11. The assembly (20) of any of claims 1 to 9, wherein the conduit bracket (26) further
comprises
a second base mount (105) attached to the static structure (22); and
a second damper (108) between the second base mount (105) and the conduit mount (106),
the second damper (108) including a second damper first leg (128), a second damper
second leg (142) and a second damper web (144);
wherein the second damper first leg (128) projects laterally out from the second base
mount (105);
wherein the second damper second leg (142) projects laterally out from the conduit
mount (106); and
wherein the second damper web (144) is longitudinally between and connected to the
second damper first leg (128) and the second damper second leg (142),
wherein, optionally, a first centerline (146) of the damper (107) is angularly offset
from a second centerline (148) of the second damper (108) by an angle (149) greater
than zero degrees and less the one-hundred and eighty degrees.
12. The assembly (20) of any preceding claim, wherein the conduit mount comprises a conduit
mount port (134); and
the conduit extends longitudinally through the conduit mount port (134).
13. The assembly (20) of any preceding claim, wherein:
the conduit mount (106) comprises a channel (134); and
the conduit (24) extends longitudinally through the channel (134).

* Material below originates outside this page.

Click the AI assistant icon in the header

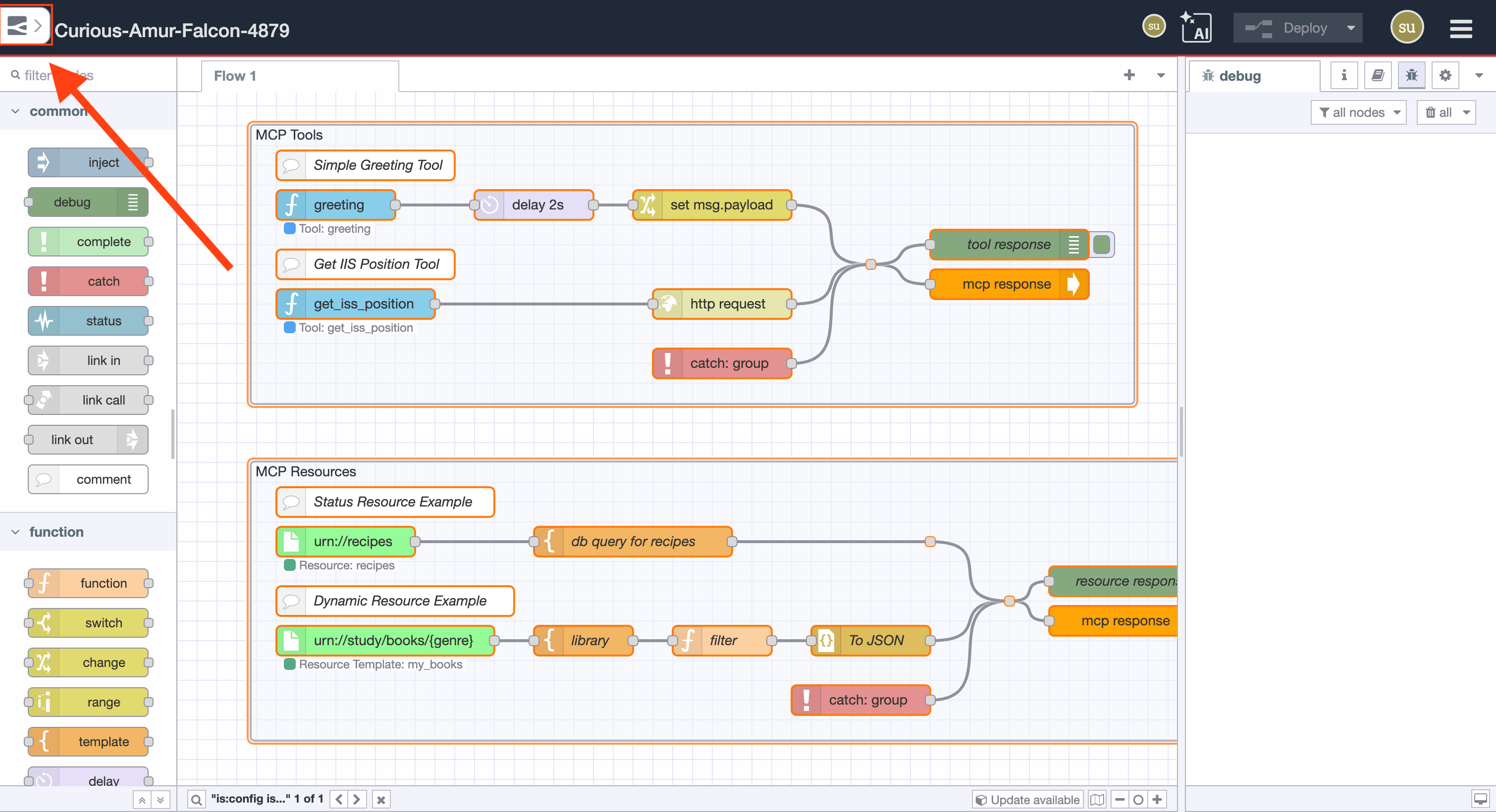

14. A bracket (26) for mounting a conduit (24) to a component (22) of a turbine engine
(163), the bracket (26) comprising:
a first base mount (104) configured to mechanically fasten to a first side of the
component (22);
a second base mount (105) configured to mechanically fasten to a second side of the
component (22);
a conduit mount (106) comprising an aperture (134) configured to receive the conduit
(24) therethrough, the conduit mount (106) configured to mechanically fasten to the
conduit (24);
a first damper (107) between and connected to the first base mount (104) and the conduit
mount (106); and
a second damper (108) between and connected to the second base mount (105) and the
conduit mount (106), the second damper (108) angularly offset from the first damper
(107) by an angle (149) between forty-five degrees and one-hundred and thirty-five
degrees,
wherein, optionally, at least the first base mount (104), the second base mount (105),
the conduit mount (106), the first damper (107) and the second damper (108) are configured
together as a monolithic body.
15. A bracket (26) for mounting a conduit (24) to a component (22) of a turbine engine
(163), the bracket (26) comprising:
a first base mount (104) comprising a first fastener aperture (114), the first base
mount (104) configured to mechanically fasten to a first side of the component (22);
a second base mount (105) comprising a second fastener aperture (126), the second
base mount (105) configured to mechanically fasten to a second side of the component
(22);
a conduit mount (106) comprising an aperture (134) configured to receive the conduit
(24) therethrough, the conduit mount (106) configured to mechanically fasten to the
conduit (24); and
a damper (107) between and connected to the first base mount (104), the second base
mount (105) and the conduit mount (106);
wherein at least the first base mount (104), the second base mount (105), the conduit
mount (106) and the damper (107) are configured together as a monolithic body,
wherein the damper (107) optionally comprises:
a first leg (116) projecting out from the first base mount (104) and the second base
mount (105) to a first leg end;
a second leg (138) projecting out from the conduit mount (106) to a second leg end;
and a web (140) between the first leg (116) and the second leg (138), the web (140)
connected to the first leg (116) at the first leg end, and the web (140) connected
to the second leg (138) at the second leg end.